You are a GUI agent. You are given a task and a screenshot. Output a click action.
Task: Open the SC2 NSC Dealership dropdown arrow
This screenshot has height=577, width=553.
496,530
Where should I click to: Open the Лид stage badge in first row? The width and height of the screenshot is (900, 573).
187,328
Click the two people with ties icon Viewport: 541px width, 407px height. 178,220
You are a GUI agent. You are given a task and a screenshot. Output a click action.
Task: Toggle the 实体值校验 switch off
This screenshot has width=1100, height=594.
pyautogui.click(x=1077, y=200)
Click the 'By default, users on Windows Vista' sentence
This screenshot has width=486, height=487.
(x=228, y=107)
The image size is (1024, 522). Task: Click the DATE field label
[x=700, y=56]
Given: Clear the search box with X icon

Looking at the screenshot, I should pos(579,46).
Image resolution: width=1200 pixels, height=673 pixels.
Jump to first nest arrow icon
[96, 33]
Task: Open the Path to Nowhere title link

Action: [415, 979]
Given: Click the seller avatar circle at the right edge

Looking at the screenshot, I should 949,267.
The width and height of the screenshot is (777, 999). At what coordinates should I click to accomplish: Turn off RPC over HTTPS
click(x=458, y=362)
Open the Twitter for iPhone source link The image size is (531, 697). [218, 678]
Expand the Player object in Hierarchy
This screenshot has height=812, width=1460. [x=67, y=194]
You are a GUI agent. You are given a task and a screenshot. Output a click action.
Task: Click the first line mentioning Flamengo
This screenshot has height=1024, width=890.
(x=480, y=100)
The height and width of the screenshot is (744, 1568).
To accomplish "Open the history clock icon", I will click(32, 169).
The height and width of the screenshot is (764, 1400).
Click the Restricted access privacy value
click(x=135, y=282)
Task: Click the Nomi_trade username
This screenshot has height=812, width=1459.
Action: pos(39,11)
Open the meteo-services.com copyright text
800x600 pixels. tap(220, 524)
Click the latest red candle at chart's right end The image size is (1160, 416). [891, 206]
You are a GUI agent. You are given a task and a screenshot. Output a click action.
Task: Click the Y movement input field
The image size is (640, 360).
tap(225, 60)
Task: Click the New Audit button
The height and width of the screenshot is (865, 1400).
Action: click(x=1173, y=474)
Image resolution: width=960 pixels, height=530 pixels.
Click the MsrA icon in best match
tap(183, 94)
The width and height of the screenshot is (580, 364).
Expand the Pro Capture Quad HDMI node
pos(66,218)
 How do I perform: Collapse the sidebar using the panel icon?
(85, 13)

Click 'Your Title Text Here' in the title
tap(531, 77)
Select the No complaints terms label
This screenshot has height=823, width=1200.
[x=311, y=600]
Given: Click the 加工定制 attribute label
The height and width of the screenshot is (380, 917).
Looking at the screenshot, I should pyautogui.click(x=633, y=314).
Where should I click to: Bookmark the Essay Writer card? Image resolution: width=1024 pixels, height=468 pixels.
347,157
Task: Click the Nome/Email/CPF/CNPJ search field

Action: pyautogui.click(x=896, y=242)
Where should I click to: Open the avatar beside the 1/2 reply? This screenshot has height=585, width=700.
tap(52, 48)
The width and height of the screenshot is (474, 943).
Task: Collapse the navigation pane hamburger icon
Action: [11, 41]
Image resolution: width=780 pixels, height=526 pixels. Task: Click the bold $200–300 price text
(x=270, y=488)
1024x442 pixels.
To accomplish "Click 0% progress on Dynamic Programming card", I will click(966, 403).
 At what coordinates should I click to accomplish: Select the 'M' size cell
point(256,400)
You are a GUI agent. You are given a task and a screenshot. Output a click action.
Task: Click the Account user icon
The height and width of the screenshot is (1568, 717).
***
## Activity
Set down the records above once more, exactly as given.

## Answer to the problem
You are a GUI agent. You are given a task and a screenshot. Output a click action.
Task: Open the SC2 NSC Dealership dropdown arrow
This screenshot has height=577, width=553.
496,530
Where should I click to: Open the Лид stage badge in first row? The width and height of the screenshot is (900, 573).
187,328
Click the two people with ties icon Viewport: 541px width, 407px height. 178,220
You are a GUI agent. You are given a task and a screenshot. Output a click action.
Task: Toggle the 实体值校验 switch off
This screenshot has width=1100, height=594.
pyautogui.click(x=1077, y=200)
Click the 'By default, users on Windows Vista' sentence
This screenshot has width=486, height=487.
(x=228, y=107)
The image size is (1024, 522). Task: Click the DATE field label
[x=700, y=56]
Given: Clear the search box with X icon

Looking at the screenshot, I should pos(579,46).
Image resolution: width=1200 pixels, height=673 pixels.
Jump to first nest arrow icon
[96, 33]
Task: Open the Path to Nowhere title link

Action: [415, 979]
Given: Click the seller avatar circle at the right edge

Looking at the screenshot, I should 949,267.
The width and height of the screenshot is (777, 999). At what coordinates should I click to accomplish: Turn off RPC over HTTPS
click(x=458, y=362)
Open the Twitter for iPhone source link The image size is (531, 697). [218, 678]
Expand the Player object in Hierarchy
This screenshot has height=812, width=1460. [x=67, y=194]
You are a GUI agent. You are given a task and a screenshot. Output a click action.
Task: Click the first line mentioning Flamengo
This screenshot has height=1024, width=890.
(x=480, y=100)
The height and width of the screenshot is (744, 1568).
To accomplish "Open the history clock icon", I will click(32, 169).
The height and width of the screenshot is (764, 1400).
Click the Restricted access privacy value
click(x=135, y=282)
Task: Click the Nomi_trade username
This screenshot has height=812, width=1459.
Action: pos(39,11)
Open the meteo-services.com copyright text
800x600 pixels. tap(220, 524)
Click the latest red candle at chart's right end The image size is (1160, 416). [891, 206]
You are a GUI agent. You are given a task and a screenshot. Output a click action.
Task: Click the Y movement input field
The image size is (640, 360).
tap(225, 60)
Task: Click the New Audit button
The height and width of the screenshot is (865, 1400).
Action: click(x=1173, y=474)
Image resolution: width=960 pixels, height=530 pixels.
Click the MsrA icon in best match
tap(183, 94)
The width and height of the screenshot is (580, 364).
Expand the Pro Capture Quad HDMI node
pos(66,218)
 How do I perform: Collapse the sidebar using the panel icon?
(85, 13)

Click 'Your Title Text Here' in the title
tap(531, 77)
Select the No complaints terms label
This screenshot has height=823, width=1200.
[x=311, y=600]
Given: Click the 加工定制 attribute label
The height and width of the screenshot is (380, 917).
Looking at the screenshot, I should pyautogui.click(x=633, y=314).
Where should I click to: Bookmark the Essay Writer card? Image resolution: width=1024 pixels, height=468 pixels.
347,157
Task: Click the Nome/Email/CPF/CNPJ search field

Action: pyautogui.click(x=896, y=242)
Where should I click to: Open the avatar beside the 1/2 reply? This screenshot has height=585, width=700.
tap(52, 48)
The width and height of the screenshot is (474, 943).
Task: Collapse the navigation pane hamburger icon
Action: [11, 41]
Image resolution: width=780 pixels, height=526 pixels. Task: Click the bold $200–300 price text
(x=270, y=488)
1024x442 pixels.
To accomplish "Click 0% progress on Dynamic Programming card", I will click(966, 403).
 At what coordinates should I click to accomplish: Select the 'M' size cell
point(256,400)
You are a GUI agent. You are given a task and a screenshot. Output a click action.
Task: Click the Account user icon
The height and width of the screenshot is (1568, 717).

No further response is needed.